C’est comme l’histoire d’une belle Reine naguères adorée et ores délaissée pour une rivale, qui se replie sur elle-même, se recueille en ses souvenirs, et va se réfugier dans l’ombre vénérable, dans la pitié maternelle de la Forêt.

La Forêt, pleine de mystère, semble reprendre tout le territoire qui lui avait été enlevé.

Voici qu’elle revient faire planer sa paix muette sur ces toits pressés en un dessin fourmillant et charmant ; elle refait, dans les cours où l’herbe pousse, dans les jardins où les seules statues érigent des gestes figés, l’ancien, le délicieux, et, cette fois, le vrai Dezert.
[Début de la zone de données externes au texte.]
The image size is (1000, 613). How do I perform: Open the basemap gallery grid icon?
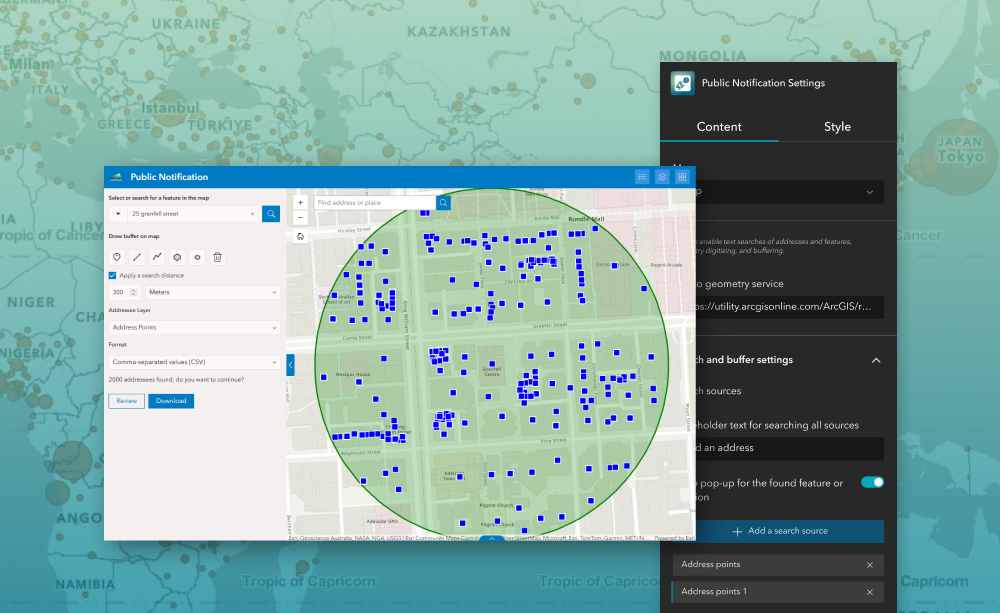[682, 177]
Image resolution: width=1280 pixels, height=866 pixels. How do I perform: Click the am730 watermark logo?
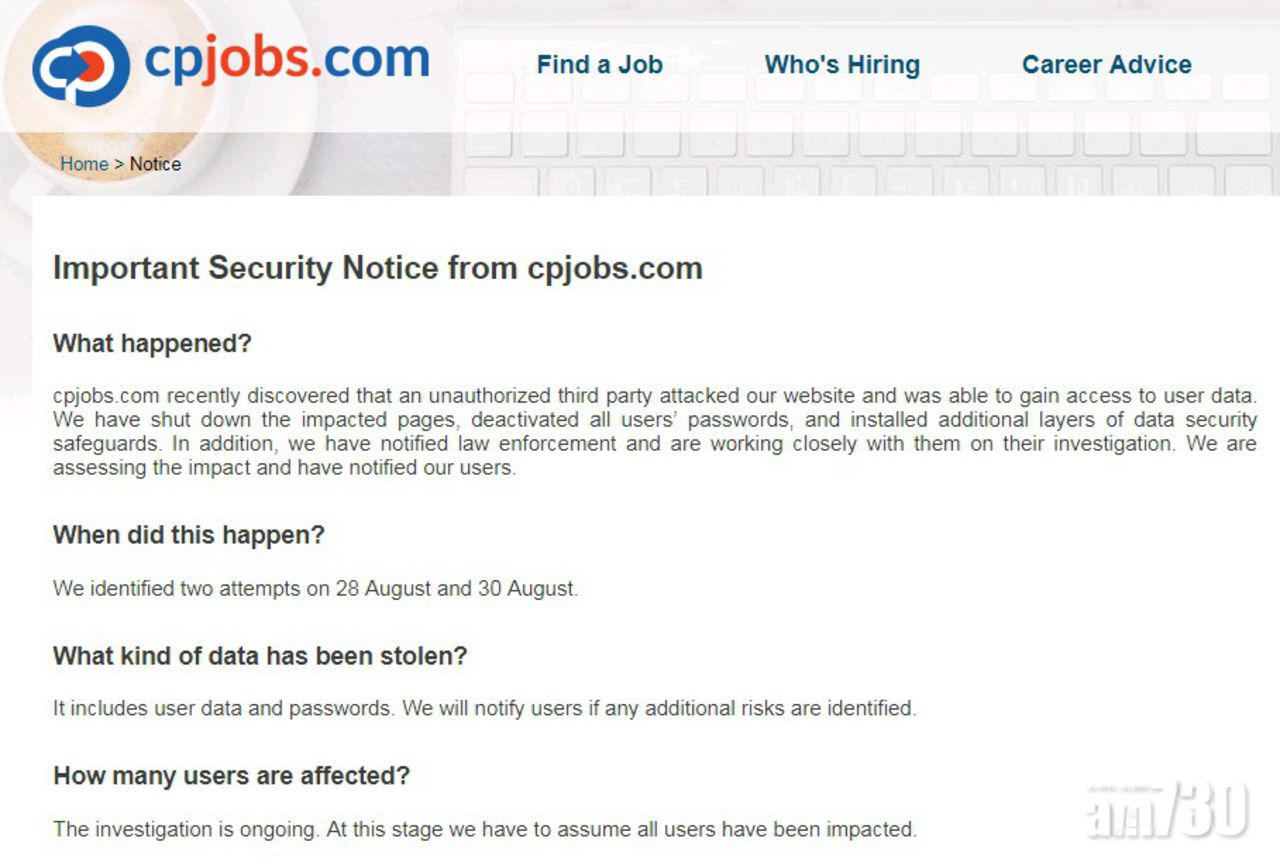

Et voici qu’un autre phénomène se produit, parallèle, si même ce n’est pas une influence identique qui est la cause commune : la Poésie se retire du siècle, ou plutôt le siècle se retire d’elle.

J’entends la Poésie Lyrique exubérante en libres et vivaces effloraisons, débordante en frondaisons échevelées, et qui s’agrandit en d’infinies profondeurs de rêve, — la Poésie Lyrique qui se plait aussi (et cela implique en effet ceci) aux constructions fantasques, aux escaliers capricieux, aux ornements fouillés et chantournés de fines sculptures, — supplantée par la grave Tragédie : larges allées d’arbres architecluralement disposés, pompeux portiques de froid marbre blanc, sévères et régulières colonnades où retentissent d’abord les récits emphatiques, les analyses de passions héroïques ou tendres, puis la vaine éloquence des dissertations philosophiques.

Après Fontainebleau, Versailles !

C’en est ainsi pour près de deux cents ans. Et Ronsard, Desportes, ni Tristan, n’ont de successeurs.


A l’ère où nous sommes, les poètes rentrent dans la Forêt.

Ils négligent, dans leur retour à Fontainebleau, ils négligent un peu le Château. Il n’y a plus de fêtes à chanter, ou ils n’y ont plus le cœur. Il n’y a plus de Cour, et ils ne sont plus courtisans. Ils laissent aux écrivains spéciaux la description des merveilles d’art, aux historiens la résurrection des époques passées. Ce qui les attirera plutôt, c’est, pour calmer leur inquiétude, la grandeur antique et la reposante majesté des Chênes et des Hêtres, le doux bruissement des Trembles, la grâce argentée des Bouleaux, l’essor religieux des Sapins ; c’est l’âpreté passive des Rocs ; c’est le recueillement des bois mystiques où le sentiment de soi se fond dans l’extase latente de la vie universelle.


Un autre livre parlera de Chateaubriand, d’Alfred de Musset, d’Auguste Barbier, de Théodore de Banville, et de tant d’autres — car il est innombrable le nombre de ceux-là qui, de nos jours, sont venus rêver, pleurer ou penser, ou chercher l’oubli, dans la Forêt de Fontainebleau.